Transforms

In a Dataflow pipeline, a transform represents a step, or a processing operation that transforms data. A transform can perform nearly any kind of processing operation, including performing mathematical computations on data, converting data from one format to another, grouping data together, reading and writing data, filtering data to output only the elements you want, or combining data elements into single values.

Transforms in the Dataflow model can be nested—that is, transforms can contain and invoke other transforms, thus forming composite transforms.

How Transforms Work

Transforms represent your pipeline's processing logic. Each transform accepts one (or multiple) PCollections as input, performs an operation on the elements in the input PCollection(s), and produces one (or multiple) new PCollections as output.

Java

To use a transform, you apply the transform to the input PCollection that you want to process by calling the apply method on the input PCollection. When you call PCollection.apply, you pass the transform you want to use as an argument. The output PCollection is the return value from PCollection.apply.

For example, the following code sample shows how to apply a user-defined transform called ComputeWordLengths to a PCollection<String>. ComputeWordLengths returns a new PCollection<Integer> containing the length of each String in the input collection:

  // The input PCollection of word strings.
  PCollection<String> words = ...;

  // The ComputeWordLengths transform, which takes a PCollection of Strings as input and
  // returns a PCollection of Integers as output.
  static class ComputeWordLengths
      extends PTransform<PCollection<String>, PCollection<Integer>> { ... }

  // Apply ComputeWordLengths, capturing the results as the PCollection wordLengths.

Data excerpt —

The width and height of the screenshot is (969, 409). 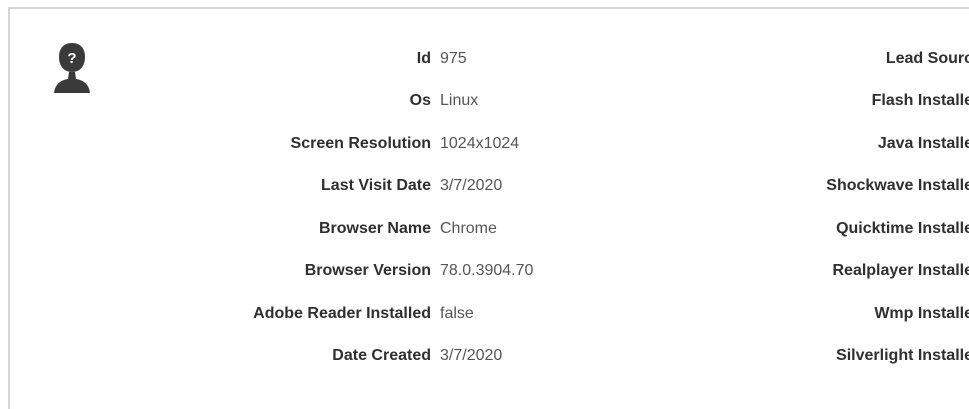 What do you see at coordinates (382, 356) in the screenshot?
I see `detail-label: Date Created` at bounding box center [382, 356].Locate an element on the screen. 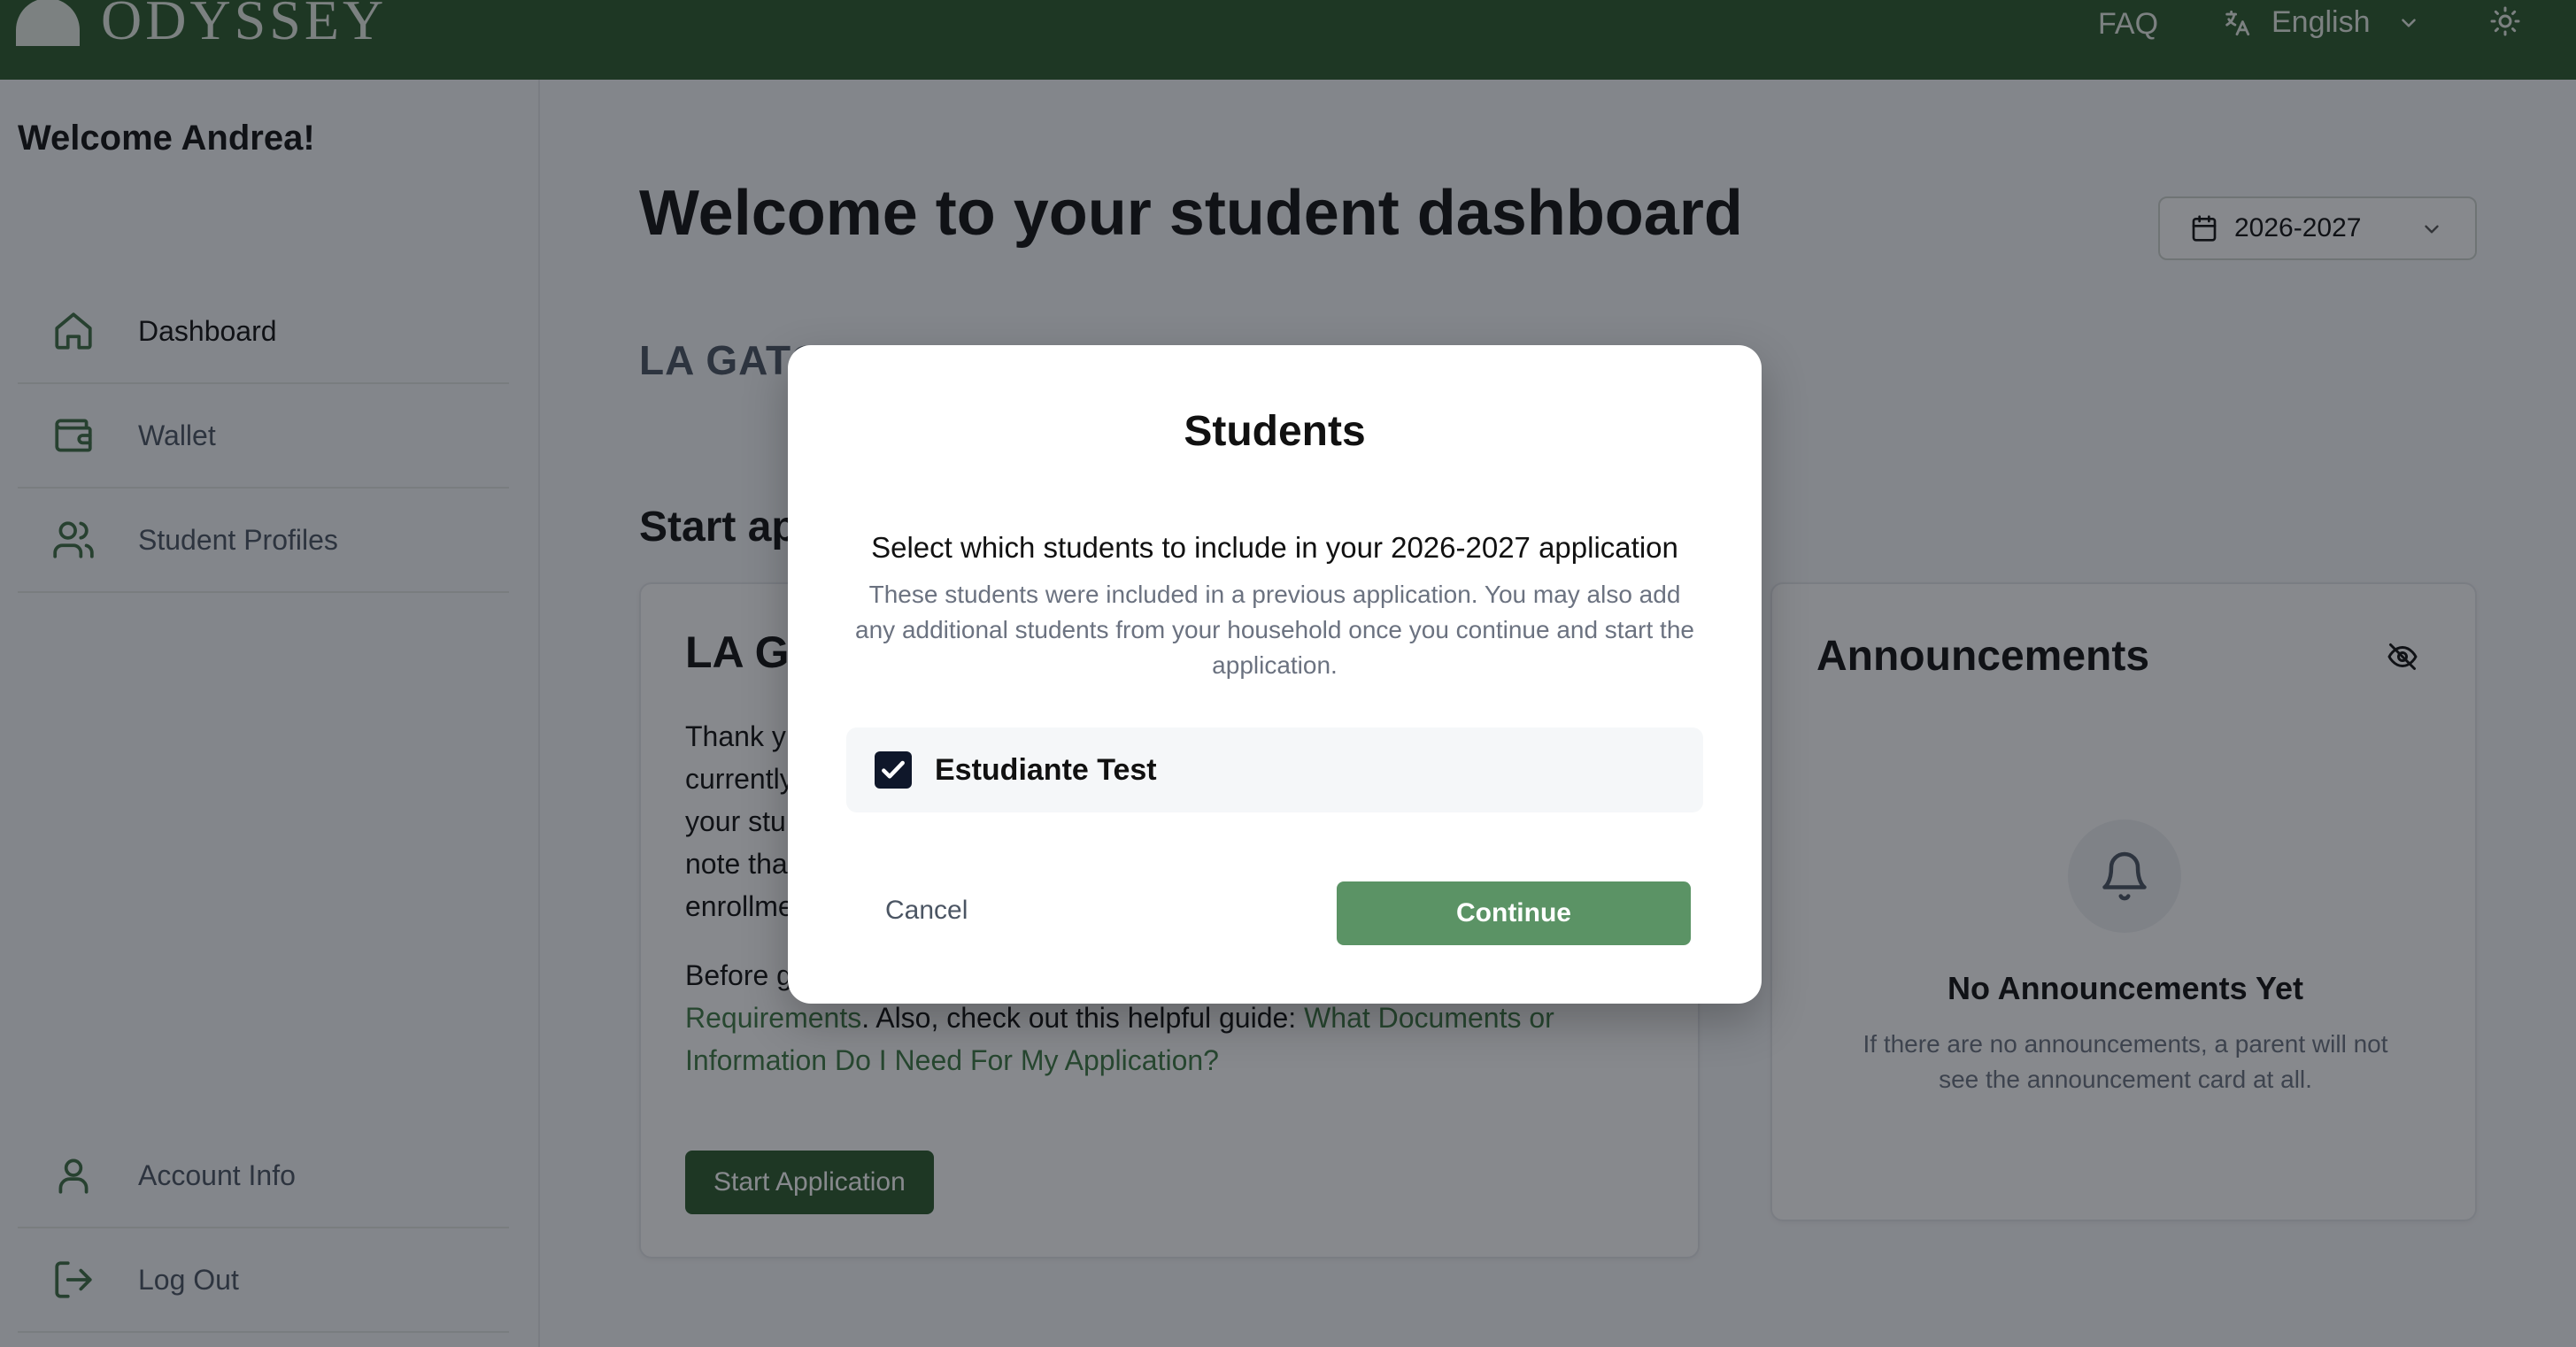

What you will do —
1 – Please rename "Dataflow model" to "Beam model" and reproduce the transforms text between "Transforms in the" and "value from PCollection.apply.", inclusive.
2 – Decide whether each statement agrees with the transforms text. Answer yes or no, and quote the deciding words of the text for each. (a) Each transform accepts only a single PCollection as input. (b) Transforms can contain and invoke other transforms. (c) The output PCollection is the return value from PCollection.apply.

Exercise responses —
1 –
Transforms in the Beam model can be nested—that is, transforms can contain and invoke other transforms, thus forming composite transforms.

How Transforms Work

Transforms represent your pipeline's processing logic. Each transform accepts one (or multiple) PCollections as input, performs an operation on the elements in the input PCollection(s), and produces one (or multiple) new PCollections as output.

Java

To use a transform, you apply the transform to the input PCollection that you want to process by calling the apply method on the input PCollection. When you call PCollection.apply, you pass the transform you want to use as an argument. The output PCollection is the return value from PCollection.apply.

2 –
(a) No: "Each transform accepts one (or multiple) PCollections as input"
(b) Yes: "transforms can contain and invoke other transforms, thus forming composite transforms"
(c) Yes: "The output PCollection is the return value from PCollection.apply."